Grauzone im Strafrecht

■ Prozeß muß Kinderpornographie von FKK-Bildern unterscheiden

Im bisher größten Berliner Fall der Kinderpornographie sind in der Anklage gegen einen 54jährigen Pädagogen teilweise Aufnahmen von Kindern aufgelistet, die die Polizei bereits 1993 gesichtet und damals als unbedenklich eingestuft hatte. Der federführende Ermittler der Kriminalpolizei begründete dies gestern vor dem Landgericht damit, daß die Abgrenzung zwischen straffreier FKK-Darstellung und strafbarer Pornographie schwierig sei.

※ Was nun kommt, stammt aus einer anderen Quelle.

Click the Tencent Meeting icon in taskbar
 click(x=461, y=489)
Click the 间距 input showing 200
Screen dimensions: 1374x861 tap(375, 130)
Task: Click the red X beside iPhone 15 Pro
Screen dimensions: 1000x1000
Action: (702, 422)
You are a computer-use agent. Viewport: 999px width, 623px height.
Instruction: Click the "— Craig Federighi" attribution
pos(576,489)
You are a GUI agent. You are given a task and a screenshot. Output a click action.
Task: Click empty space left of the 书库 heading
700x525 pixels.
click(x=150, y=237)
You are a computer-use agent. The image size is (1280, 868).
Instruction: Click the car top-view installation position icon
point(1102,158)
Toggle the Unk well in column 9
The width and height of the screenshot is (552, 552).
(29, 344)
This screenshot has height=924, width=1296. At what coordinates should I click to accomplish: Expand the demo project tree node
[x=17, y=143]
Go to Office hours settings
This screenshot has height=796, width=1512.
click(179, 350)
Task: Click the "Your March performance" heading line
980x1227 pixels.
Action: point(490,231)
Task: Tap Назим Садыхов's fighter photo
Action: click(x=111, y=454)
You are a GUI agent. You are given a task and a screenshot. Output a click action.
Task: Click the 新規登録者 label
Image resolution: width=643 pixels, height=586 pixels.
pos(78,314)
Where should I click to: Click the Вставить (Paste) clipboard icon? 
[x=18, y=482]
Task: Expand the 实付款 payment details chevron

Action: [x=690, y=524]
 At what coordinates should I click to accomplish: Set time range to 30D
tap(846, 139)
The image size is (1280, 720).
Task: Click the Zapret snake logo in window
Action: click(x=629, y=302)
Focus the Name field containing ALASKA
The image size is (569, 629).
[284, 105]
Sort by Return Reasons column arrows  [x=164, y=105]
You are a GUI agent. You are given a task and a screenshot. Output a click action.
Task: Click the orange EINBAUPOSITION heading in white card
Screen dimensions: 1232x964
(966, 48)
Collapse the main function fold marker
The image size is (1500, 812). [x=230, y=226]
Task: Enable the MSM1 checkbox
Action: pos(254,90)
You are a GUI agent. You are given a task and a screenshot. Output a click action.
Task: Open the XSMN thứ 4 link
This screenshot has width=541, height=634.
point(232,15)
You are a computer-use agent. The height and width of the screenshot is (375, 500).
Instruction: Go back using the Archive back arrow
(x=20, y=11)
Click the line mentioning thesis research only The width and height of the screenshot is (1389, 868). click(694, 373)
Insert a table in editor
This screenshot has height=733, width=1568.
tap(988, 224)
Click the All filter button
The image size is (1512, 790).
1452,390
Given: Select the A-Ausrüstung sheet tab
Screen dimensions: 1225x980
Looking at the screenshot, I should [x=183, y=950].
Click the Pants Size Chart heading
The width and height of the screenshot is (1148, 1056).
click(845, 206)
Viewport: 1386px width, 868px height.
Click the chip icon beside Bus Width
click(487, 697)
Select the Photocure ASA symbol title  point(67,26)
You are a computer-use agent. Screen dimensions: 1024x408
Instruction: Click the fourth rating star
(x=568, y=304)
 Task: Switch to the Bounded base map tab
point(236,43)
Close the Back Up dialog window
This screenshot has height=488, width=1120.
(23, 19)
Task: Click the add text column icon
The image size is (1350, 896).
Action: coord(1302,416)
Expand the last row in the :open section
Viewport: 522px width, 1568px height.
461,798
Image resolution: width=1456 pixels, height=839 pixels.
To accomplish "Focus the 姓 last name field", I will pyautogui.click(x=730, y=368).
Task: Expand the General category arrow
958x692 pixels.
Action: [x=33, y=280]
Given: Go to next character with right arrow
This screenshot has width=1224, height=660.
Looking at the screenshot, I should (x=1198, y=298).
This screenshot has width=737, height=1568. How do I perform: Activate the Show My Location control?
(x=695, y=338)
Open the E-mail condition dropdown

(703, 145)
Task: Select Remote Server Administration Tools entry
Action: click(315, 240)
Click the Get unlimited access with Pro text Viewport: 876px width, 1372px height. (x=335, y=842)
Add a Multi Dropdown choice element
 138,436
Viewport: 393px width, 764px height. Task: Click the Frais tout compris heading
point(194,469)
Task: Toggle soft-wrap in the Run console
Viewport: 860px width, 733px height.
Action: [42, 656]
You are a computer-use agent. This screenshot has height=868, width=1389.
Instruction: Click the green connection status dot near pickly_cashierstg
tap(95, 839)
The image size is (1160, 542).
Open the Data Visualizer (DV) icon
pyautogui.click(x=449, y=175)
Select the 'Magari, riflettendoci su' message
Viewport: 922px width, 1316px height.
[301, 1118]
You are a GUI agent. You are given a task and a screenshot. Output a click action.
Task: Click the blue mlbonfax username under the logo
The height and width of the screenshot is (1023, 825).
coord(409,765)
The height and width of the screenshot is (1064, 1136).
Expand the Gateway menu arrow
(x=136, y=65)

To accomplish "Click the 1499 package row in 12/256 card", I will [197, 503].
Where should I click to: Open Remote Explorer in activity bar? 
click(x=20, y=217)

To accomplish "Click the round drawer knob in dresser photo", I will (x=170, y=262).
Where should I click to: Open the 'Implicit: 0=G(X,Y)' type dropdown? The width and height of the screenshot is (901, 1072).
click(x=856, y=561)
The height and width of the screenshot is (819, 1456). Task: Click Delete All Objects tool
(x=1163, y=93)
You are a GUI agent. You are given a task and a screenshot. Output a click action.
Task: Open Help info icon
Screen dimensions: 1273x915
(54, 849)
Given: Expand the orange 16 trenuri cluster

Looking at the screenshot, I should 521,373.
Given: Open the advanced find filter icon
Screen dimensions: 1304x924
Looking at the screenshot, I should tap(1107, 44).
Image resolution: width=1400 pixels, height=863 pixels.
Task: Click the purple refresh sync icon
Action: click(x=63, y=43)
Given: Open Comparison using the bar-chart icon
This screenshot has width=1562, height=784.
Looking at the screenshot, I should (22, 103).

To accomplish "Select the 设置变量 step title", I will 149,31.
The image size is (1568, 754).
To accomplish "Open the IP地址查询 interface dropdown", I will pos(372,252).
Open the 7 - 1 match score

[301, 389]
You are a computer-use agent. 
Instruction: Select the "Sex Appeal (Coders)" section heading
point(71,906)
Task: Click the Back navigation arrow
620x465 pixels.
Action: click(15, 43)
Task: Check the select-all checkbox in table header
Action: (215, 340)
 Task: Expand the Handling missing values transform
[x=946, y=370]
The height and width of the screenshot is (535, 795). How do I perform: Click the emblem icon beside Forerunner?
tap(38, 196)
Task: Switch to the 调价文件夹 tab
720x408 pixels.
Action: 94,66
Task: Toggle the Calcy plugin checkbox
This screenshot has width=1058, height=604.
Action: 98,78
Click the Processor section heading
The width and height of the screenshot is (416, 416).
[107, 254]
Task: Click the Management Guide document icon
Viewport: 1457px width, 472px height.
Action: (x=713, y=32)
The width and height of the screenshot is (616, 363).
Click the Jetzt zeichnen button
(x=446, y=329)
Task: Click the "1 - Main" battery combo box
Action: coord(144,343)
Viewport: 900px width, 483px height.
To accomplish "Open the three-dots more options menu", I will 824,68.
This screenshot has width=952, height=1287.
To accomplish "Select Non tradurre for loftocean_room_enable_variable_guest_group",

Der in über 50 Fällen von Kindesmißbrauch und Vermarktung von Kinderpornographie angeklagte Mann hatte seinen Angaben nach Kataloge unbeanstandet dem damaligen Kommissariatsleiter der Wachdienststelle für Kindesmißbrauch vorgelegt. Er habe sich damit rechtlich absichern wollen. Ermittlungen gegen den Kommissariatsleiter sind nach Angaben der Anklagevertreterin eingestellt.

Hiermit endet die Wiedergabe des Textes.